Rumors of a Samsung DRAM equipment pushout have been greatly exaggerated, when in fact it's "the same old story [...] playing all over again," writes Barclays CJ Muse: Samsung's being logically ruthless in its litho tool procurement strategy. "A litho tool in their hand is one that is not with a competitor," so it's scooping up XT tools off the market and putting them into its NAND lines, and moving NXT tools over to its DRAM operations. Thus NAND demand is pulled in but DRAM is pushed out, and that is the balance in Samsung's orders vs. shipments, not any weakening demand.
There is, however, a delay in getting Samsung's Austin TX facilities ready for system LSI work, Muse points out. But with key customer Apple waiting for parts, he thinks those particular tool shipments probably won't slide more than 2-3 months into 1Q11.
Who's wrong, semicap investors or industrials?
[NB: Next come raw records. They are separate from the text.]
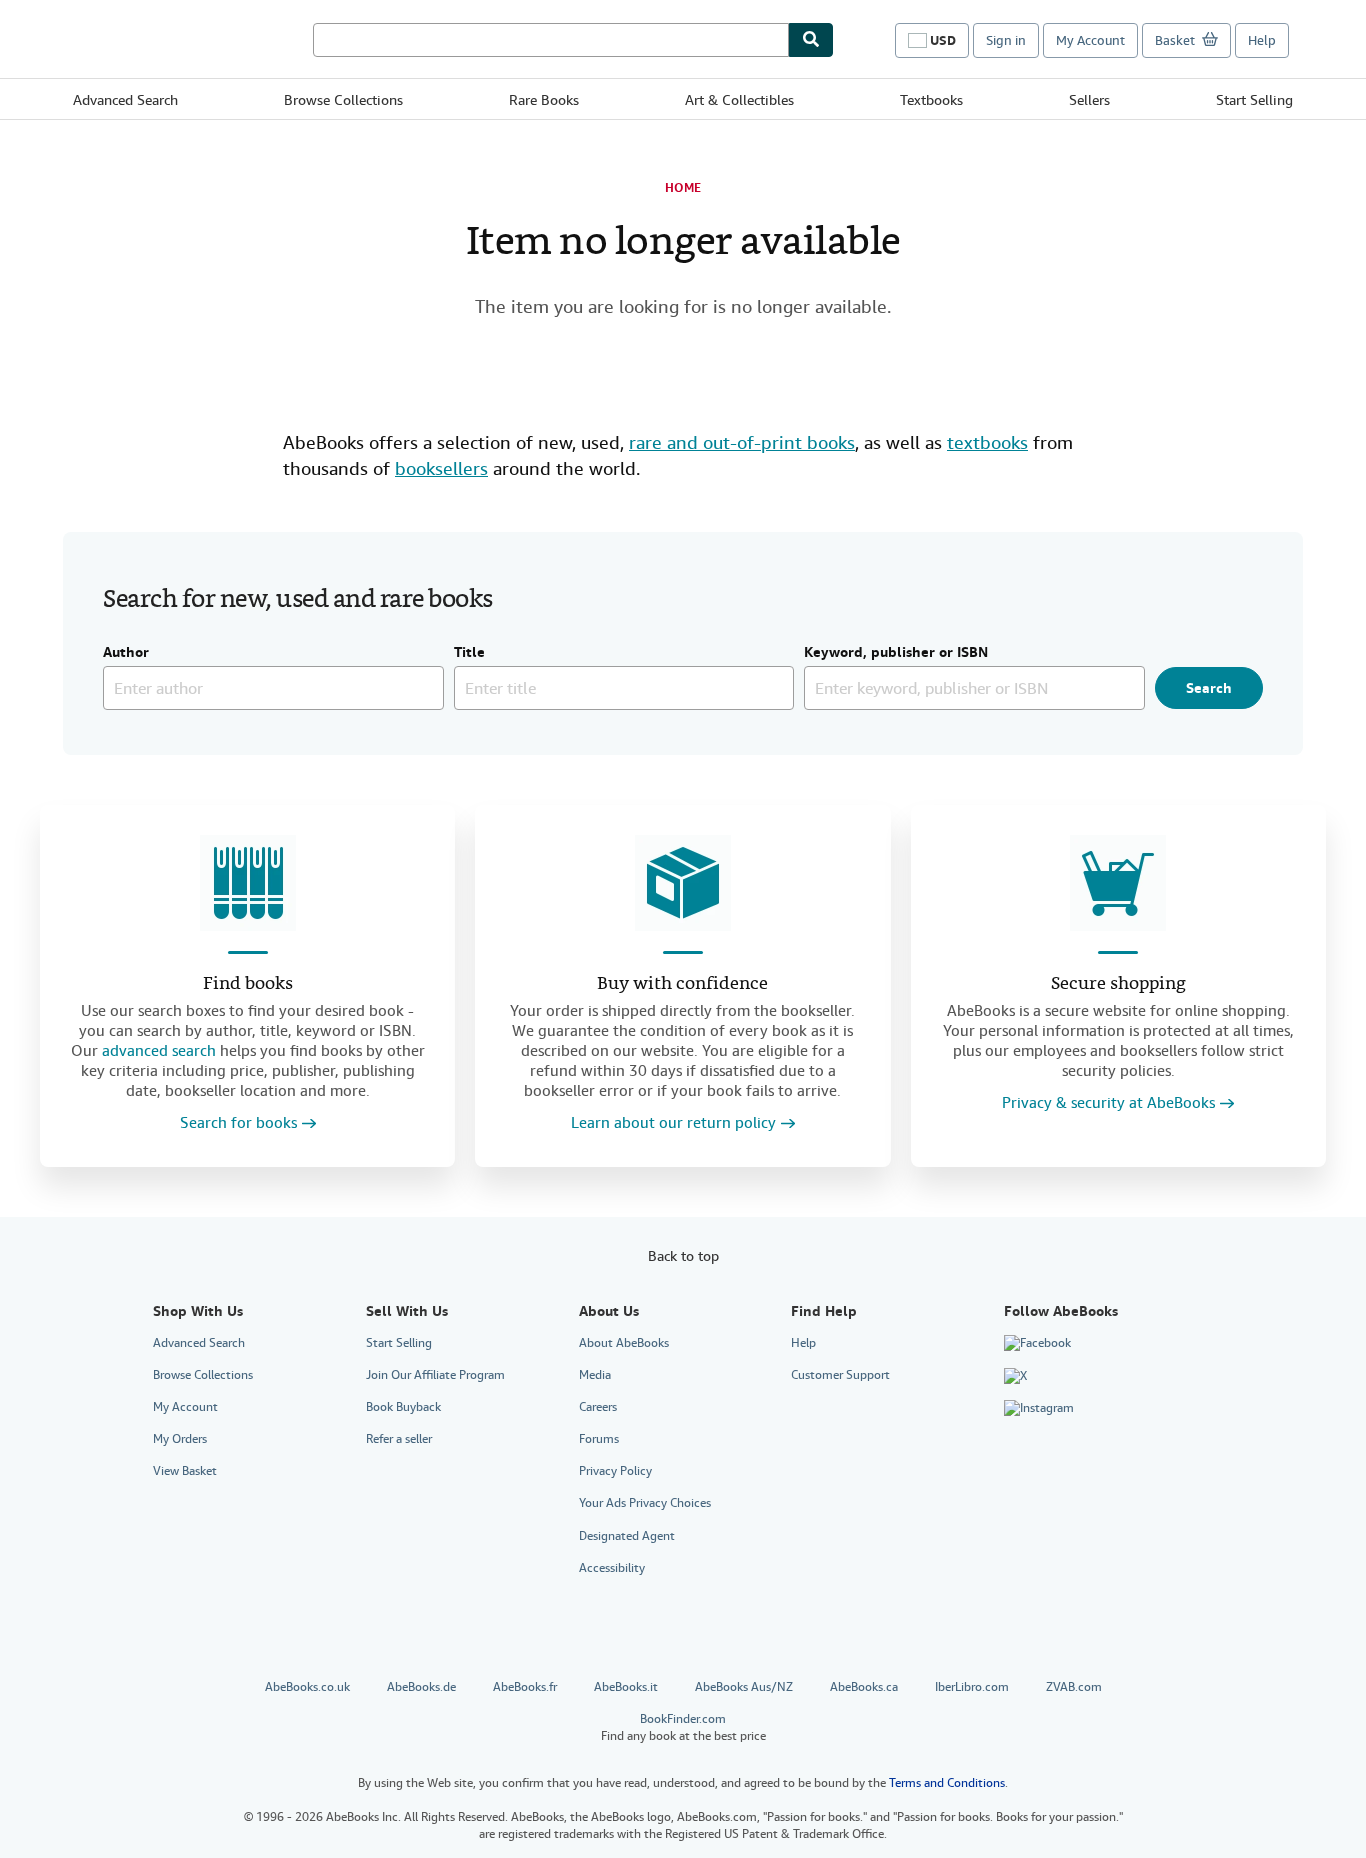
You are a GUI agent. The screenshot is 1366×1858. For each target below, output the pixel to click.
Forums (599, 1439)
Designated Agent (627, 1536)
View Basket (185, 1471)
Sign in (1006, 40)
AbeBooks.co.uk (307, 1687)
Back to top (683, 1256)
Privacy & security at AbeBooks (1108, 1103)
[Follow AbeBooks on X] (1015, 1376)
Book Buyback (403, 1407)
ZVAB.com (1074, 1687)
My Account (1090, 40)
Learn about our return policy (673, 1123)
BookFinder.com (683, 1727)
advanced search (159, 1051)
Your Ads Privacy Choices (645, 1503)
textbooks (987, 442)
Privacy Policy (615, 1471)
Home (683, 188)
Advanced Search (125, 100)
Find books (248, 984)
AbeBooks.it (626, 1687)
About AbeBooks (624, 1343)
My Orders (180, 1439)
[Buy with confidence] (683, 883)
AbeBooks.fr (525, 1687)
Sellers (1089, 100)
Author (126, 653)
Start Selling (1254, 100)
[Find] (811, 40)
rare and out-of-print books (742, 442)
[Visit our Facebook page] (1037, 1344)
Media (595, 1375)
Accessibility (612, 1568)
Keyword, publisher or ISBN (896, 653)
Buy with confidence (682, 984)
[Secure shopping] (1118, 883)
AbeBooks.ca (864, 1687)
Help (1262, 40)
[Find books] (248, 883)
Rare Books (544, 100)
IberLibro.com (972, 1687)
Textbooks (931, 100)
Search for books (238, 1123)
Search (1209, 688)
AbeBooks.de (421, 1687)
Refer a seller (399, 1439)
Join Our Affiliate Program (435, 1375)
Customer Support (840, 1375)
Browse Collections (343, 100)
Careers (598, 1407)
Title (469, 653)
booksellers (441, 468)
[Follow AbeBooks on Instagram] (1039, 1409)
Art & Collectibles (739, 100)
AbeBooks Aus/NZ (744, 1687)
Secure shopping (1118, 984)
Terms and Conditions (947, 1783)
There's a disconnect somewhere, and Barclay's CJ Muse says there could be money on the table for investors who figure it out.
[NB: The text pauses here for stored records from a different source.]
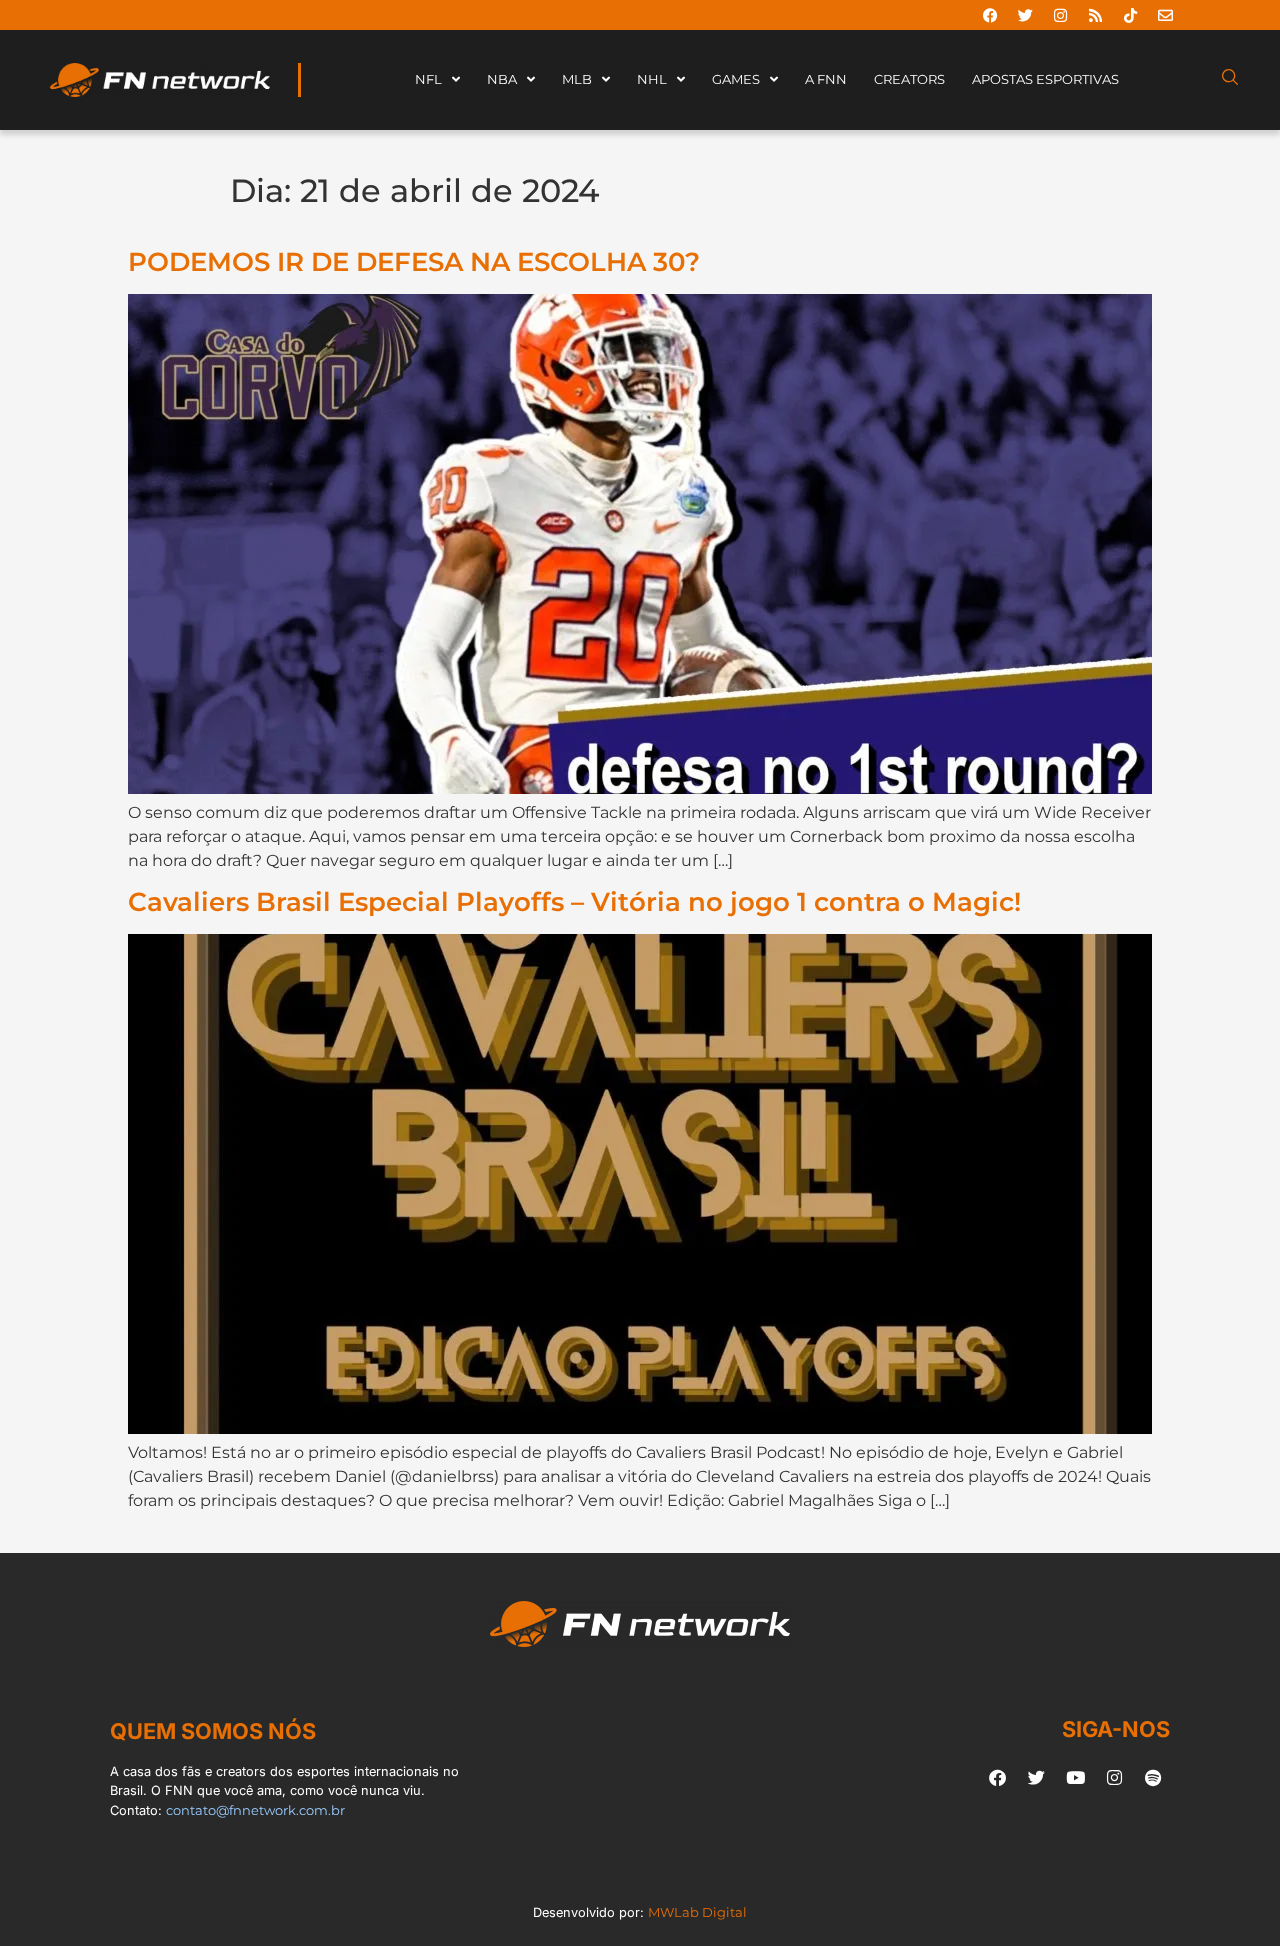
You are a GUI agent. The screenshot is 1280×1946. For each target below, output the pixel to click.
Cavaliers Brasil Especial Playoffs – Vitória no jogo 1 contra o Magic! (574, 901)
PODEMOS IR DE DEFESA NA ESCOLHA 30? (414, 261)
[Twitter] (1025, 15)
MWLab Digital (697, 1912)
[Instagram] (1060, 15)
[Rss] (1095, 15)
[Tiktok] (1130, 15)
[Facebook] (990, 15)
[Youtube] (1075, 1777)
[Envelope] (1165, 15)
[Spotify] (1153, 1777)
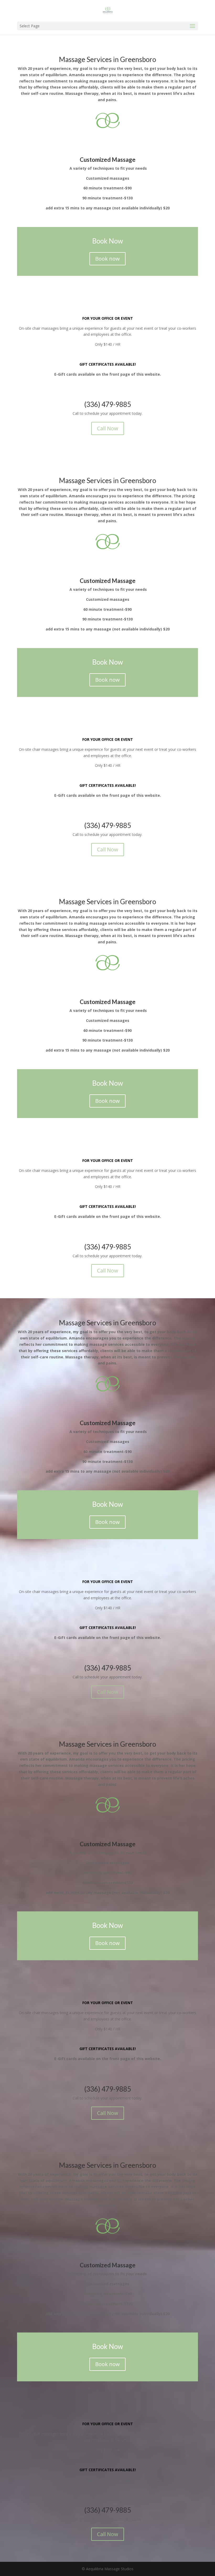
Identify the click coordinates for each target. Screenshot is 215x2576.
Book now (107, 258)
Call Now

Fact: Both semiconductor equipment and industrials are heavily weighted to worldwide GDP. Another fact: industrial stocks' P/E multiples are at a significant premium vs. semicaps, now around 25% after being as much as 57% back in August and ~30% for most of the year. That P/E premium is "difficult to comprehend," Muse argues, since both sectors are leveraged to the same end markets, and both seem to highlight a global supply/demand footprint and cost-structure aims. (Yes, semiconductor capital equipment firms are notoriously cyclical, but he argues that their improved margins in this cycle should have closed that P/E multiples gap with industrials -- which have their own cyclical plays too, he adds.)
Industry watchers believe we're in a mild and short mid-cycle correction, and guidance from some key companies (KLAC, NVLS) suggests an order trough is on the immediate horizon (1Q-2Q11), on the order of -15% to -25%. "Once we get clarity on what the trough looks like, we believe investors will likely want to own semi cap equipment shares again," Muse writes. Investors generally don't fight the semiconductor cycle (much as they "don't fight the Fed"), but "any way you slice it, we believe the selective names that can drive superior cash flow generation this cycle (i.e.: LRCX, TER, KLAC] should see outperformance, particularly relative to higher-priced industrials shares," he says.